Kevin Kokila

No. 3 – Virtus Bologna
- Position: Center / power forward
- League: LBA EuroLeague

Personal information
- Born: 3 September 2001 (age 25) Paris, France
- Listed height: 203 cm (6 ft 8 in)
- Listed weight: 110 kg (243 lb)

Career information
- Playing career: 2021–present

Career history
- 2021–2022: CTC Lyon SO
- 2022–2026: JL Bourg
- 2026–present: Dubai Basketball
- 2026–present: →Virtus Bologna

Career highlights
- EuroCup champion (2026);

= Kevin Kokila =

Angolan basketball player (born 2001)

Kevin Kokila (born 3 September 2001) is an Angolan professional basketball player for Virtus Bologna of the Italian Lega Basket Serie A (LBA) and the EuroLeague, on loan from Dubai Basketball. Born in France, he plays for the Angola national team.

== Club career ==
Growing up in the Paris region, Kokila joined the ASVEL Basket junior program. He played for ASVEL's U18 team in the national championship. He made his senior debut with CTC Lyon SO in the Nationale Masculine 1 (NM1), the French third division league. In 2022, he debuted for JL Bourg Basket in the LNB Élite.

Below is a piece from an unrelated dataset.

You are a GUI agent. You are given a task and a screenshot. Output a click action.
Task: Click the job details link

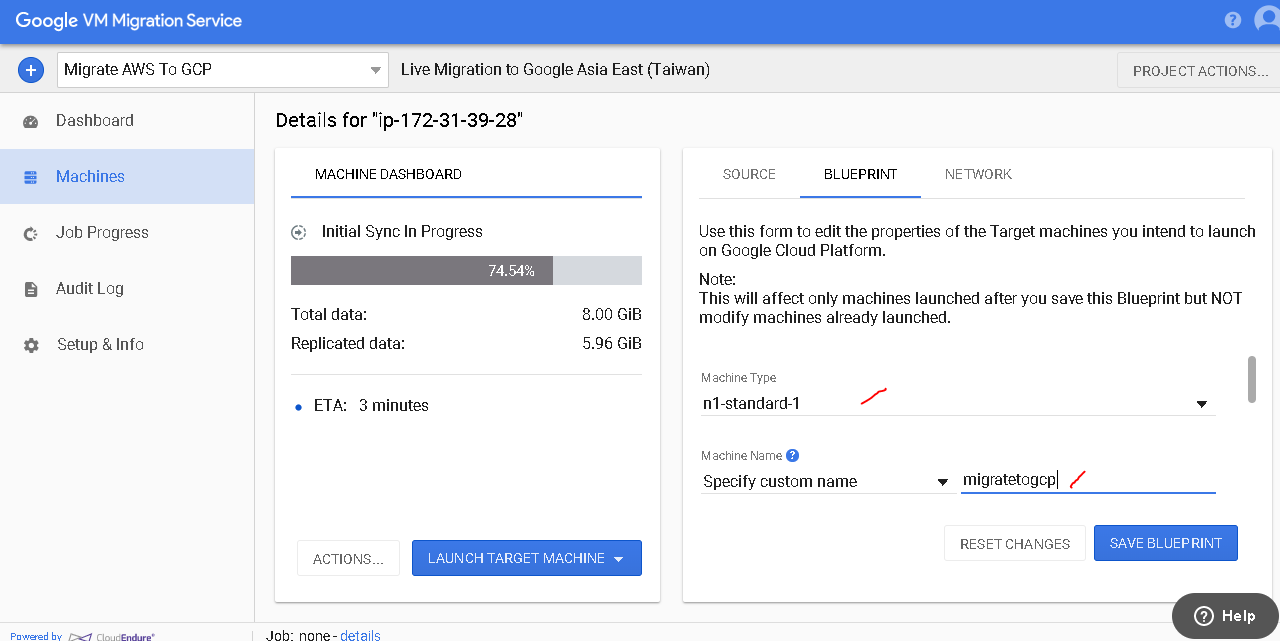tap(360, 635)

On August 5, 2026, Kokila signed with Dubai Basketball of the ABA League and the EuroLeague, and was immediately loaned to Virtus Bologna of the Lega Basket Serie A (LBA) until the end of the 2026–27 season.

== National team career ==
Kokila plays with the Angola national team, and was a member of his country during the 2023 FIBA Basketball World Cup. He also played at the AfroBasket in 2025.